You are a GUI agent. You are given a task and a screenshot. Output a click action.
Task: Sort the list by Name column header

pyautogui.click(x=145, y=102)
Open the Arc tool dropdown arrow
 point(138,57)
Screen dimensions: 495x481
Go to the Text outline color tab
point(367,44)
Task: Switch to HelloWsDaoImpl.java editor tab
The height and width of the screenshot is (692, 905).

WHAT IS BEING ASKED — Tally the lines of the listing above that include the word "screenshot". Answer with the number alone.

RESPONSE AREA — 2